_The request_
In the data, retype every line from the one containing "Click the 累计消费 input with 20000" through the one containing "pos(806,216)", inclusive, character for character.

_Collected data_
•••••

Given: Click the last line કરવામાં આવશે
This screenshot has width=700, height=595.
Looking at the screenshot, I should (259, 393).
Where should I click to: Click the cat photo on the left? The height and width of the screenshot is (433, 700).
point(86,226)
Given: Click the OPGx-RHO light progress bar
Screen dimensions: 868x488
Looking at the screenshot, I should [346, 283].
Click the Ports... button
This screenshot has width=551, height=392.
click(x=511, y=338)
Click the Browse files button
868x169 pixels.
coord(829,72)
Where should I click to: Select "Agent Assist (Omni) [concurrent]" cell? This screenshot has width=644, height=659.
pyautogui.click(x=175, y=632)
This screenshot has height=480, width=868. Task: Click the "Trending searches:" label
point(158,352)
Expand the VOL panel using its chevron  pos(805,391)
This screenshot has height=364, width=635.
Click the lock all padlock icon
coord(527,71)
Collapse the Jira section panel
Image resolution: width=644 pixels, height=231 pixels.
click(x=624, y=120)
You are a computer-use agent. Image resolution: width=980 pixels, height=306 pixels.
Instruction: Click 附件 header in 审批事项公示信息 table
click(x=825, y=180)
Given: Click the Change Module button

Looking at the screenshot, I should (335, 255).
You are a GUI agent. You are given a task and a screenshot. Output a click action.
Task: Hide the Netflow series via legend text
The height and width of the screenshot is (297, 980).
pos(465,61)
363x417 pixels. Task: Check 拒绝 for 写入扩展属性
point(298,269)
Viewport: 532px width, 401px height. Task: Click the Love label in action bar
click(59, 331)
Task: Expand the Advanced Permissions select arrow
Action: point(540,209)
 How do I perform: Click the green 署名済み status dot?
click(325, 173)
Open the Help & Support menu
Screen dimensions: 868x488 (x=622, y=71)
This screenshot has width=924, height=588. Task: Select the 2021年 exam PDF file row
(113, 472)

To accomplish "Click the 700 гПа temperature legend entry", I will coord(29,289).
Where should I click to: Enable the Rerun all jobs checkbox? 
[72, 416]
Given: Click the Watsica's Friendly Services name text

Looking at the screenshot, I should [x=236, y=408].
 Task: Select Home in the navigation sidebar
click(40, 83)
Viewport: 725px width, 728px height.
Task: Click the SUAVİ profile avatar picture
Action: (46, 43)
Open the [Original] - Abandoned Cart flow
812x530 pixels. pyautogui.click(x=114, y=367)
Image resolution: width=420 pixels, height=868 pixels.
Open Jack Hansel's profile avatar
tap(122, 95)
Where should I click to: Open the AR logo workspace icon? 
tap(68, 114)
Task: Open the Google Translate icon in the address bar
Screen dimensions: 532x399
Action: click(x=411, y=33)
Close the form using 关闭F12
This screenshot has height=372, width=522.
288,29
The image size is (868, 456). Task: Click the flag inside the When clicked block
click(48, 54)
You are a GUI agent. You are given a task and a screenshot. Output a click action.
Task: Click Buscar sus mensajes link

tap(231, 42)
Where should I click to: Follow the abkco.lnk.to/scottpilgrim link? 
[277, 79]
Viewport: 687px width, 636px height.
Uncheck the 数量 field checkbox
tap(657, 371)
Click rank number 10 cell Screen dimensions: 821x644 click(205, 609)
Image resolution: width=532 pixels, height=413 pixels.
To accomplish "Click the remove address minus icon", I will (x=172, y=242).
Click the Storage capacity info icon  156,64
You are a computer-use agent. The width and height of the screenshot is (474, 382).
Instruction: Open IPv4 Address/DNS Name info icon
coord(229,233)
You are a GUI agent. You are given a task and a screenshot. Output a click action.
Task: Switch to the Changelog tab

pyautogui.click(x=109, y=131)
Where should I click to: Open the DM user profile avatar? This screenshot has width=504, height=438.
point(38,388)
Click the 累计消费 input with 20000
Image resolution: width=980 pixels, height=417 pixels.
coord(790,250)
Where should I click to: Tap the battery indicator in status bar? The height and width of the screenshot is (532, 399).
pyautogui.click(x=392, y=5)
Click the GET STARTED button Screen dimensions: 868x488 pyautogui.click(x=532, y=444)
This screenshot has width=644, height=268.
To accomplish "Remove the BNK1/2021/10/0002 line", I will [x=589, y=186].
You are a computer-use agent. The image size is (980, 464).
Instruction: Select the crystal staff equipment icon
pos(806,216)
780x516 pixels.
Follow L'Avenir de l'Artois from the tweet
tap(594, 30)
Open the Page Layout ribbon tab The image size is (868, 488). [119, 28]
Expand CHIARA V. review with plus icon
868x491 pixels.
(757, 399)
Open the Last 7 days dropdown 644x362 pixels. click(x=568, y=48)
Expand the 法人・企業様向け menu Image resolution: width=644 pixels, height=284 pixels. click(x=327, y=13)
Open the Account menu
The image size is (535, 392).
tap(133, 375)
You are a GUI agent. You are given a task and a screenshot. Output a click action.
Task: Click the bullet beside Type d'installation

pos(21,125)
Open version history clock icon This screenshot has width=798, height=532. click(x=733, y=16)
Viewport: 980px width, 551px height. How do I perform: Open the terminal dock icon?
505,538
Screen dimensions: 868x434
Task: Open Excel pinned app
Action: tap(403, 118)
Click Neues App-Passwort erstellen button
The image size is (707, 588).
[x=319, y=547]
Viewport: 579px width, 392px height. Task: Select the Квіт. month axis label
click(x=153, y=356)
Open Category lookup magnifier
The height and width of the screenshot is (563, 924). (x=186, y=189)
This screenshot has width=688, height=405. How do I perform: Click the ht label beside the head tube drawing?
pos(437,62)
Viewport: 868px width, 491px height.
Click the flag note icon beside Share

•••••

_Written response_
Click the 累计消费 input with 20000
Image resolution: width=980 pixels, height=417 pixels.
coord(790,250)
Where should I click to: Tap the battery indicator in status bar? The height and width of the screenshot is (532, 399).
pyautogui.click(x=392, y=5)
Click the GET STARTED button Screen dimensions: 868x488 pyautogui.click(x=532, y=444)
This screenshot has width=644, height=268.
To accomplish "Remove the BNK1/2021/10/0002 line", I will [x=589, y=186].
You are a computer-use agent. The image size is (980, 464).
Instruction: Select the crystal staff equipment icon
pos(806,216)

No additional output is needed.